Επεξεργασία

Κοινή χρήση μέσω


ForEach activity in Azure Data Factory and Azure Synapse Analytics

APPLIES TO: Azure Data Factory Azure Synapse Analytics

Tip

Try out Data Factory in Microsoft Fabric, an all-in-one analytics solution for enterprises. Microsoft Fabric covers everything from data movement to data science, real-time analytics, business intelligence, and reporting. Learn how to start a new trial for free!

The ForEach Activity defines a repeating control flow in an Azure Data Factory or Synapse pipeline. This activity is used to iterate over a collection and executes specified activities in a loop. The loop implementation of this activity is similar to Foreach looping structure in programming languages.

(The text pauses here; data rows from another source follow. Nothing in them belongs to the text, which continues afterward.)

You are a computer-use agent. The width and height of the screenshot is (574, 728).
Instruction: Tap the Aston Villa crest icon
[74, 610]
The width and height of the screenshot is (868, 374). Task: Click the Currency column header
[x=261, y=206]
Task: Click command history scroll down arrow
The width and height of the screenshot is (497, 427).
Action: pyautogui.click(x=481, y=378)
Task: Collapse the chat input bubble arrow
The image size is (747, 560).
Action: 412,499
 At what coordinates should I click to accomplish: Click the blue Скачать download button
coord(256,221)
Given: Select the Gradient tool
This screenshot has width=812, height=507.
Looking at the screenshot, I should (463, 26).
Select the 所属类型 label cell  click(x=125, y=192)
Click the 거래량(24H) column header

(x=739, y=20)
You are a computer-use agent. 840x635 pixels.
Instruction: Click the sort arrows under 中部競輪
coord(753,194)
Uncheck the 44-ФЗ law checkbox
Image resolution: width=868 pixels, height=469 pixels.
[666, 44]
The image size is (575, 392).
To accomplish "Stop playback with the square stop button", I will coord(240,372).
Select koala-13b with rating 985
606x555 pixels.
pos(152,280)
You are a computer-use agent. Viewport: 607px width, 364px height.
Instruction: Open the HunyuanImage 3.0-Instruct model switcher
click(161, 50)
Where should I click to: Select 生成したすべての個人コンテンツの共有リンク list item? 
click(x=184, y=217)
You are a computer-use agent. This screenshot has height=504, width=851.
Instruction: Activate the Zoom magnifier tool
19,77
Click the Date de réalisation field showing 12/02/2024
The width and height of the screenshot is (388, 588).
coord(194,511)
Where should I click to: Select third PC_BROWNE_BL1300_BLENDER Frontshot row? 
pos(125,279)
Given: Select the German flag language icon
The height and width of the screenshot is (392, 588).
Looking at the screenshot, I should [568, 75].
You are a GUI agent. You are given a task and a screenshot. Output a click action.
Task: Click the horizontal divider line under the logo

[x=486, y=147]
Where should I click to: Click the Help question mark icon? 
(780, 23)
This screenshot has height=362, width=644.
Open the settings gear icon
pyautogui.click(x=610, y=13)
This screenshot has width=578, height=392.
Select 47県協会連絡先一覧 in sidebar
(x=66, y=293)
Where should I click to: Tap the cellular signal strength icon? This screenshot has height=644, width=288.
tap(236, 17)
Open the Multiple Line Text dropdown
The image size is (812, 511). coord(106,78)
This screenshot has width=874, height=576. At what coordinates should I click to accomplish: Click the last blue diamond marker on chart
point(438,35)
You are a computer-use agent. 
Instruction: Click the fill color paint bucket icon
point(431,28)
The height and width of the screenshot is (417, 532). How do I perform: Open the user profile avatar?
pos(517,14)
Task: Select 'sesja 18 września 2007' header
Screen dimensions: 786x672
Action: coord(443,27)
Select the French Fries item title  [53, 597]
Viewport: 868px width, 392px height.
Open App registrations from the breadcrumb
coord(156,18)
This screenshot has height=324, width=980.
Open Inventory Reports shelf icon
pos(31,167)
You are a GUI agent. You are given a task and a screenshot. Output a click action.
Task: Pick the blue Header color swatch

Create a ForEach activity with UI

To use a ForEach activity in a pipeline, complete the following steps:

  1. You can use any array type variable or outputs from other activities as the input for your ForEach activity. To create an array variable, select the background of the pipeline canvas and then select the Variables tab to add an array type variable as shown below.

    Shows an empty pipeline canvas with an array type variable added to the pipeline.

  2. Search for ForEach in the pipeline Activities pane, and drag a ForEach activity to the pipeline canvas.

  3. Select the new ForEach activity on the canvas if it is not already selected, and its Settings tab, to edit its details.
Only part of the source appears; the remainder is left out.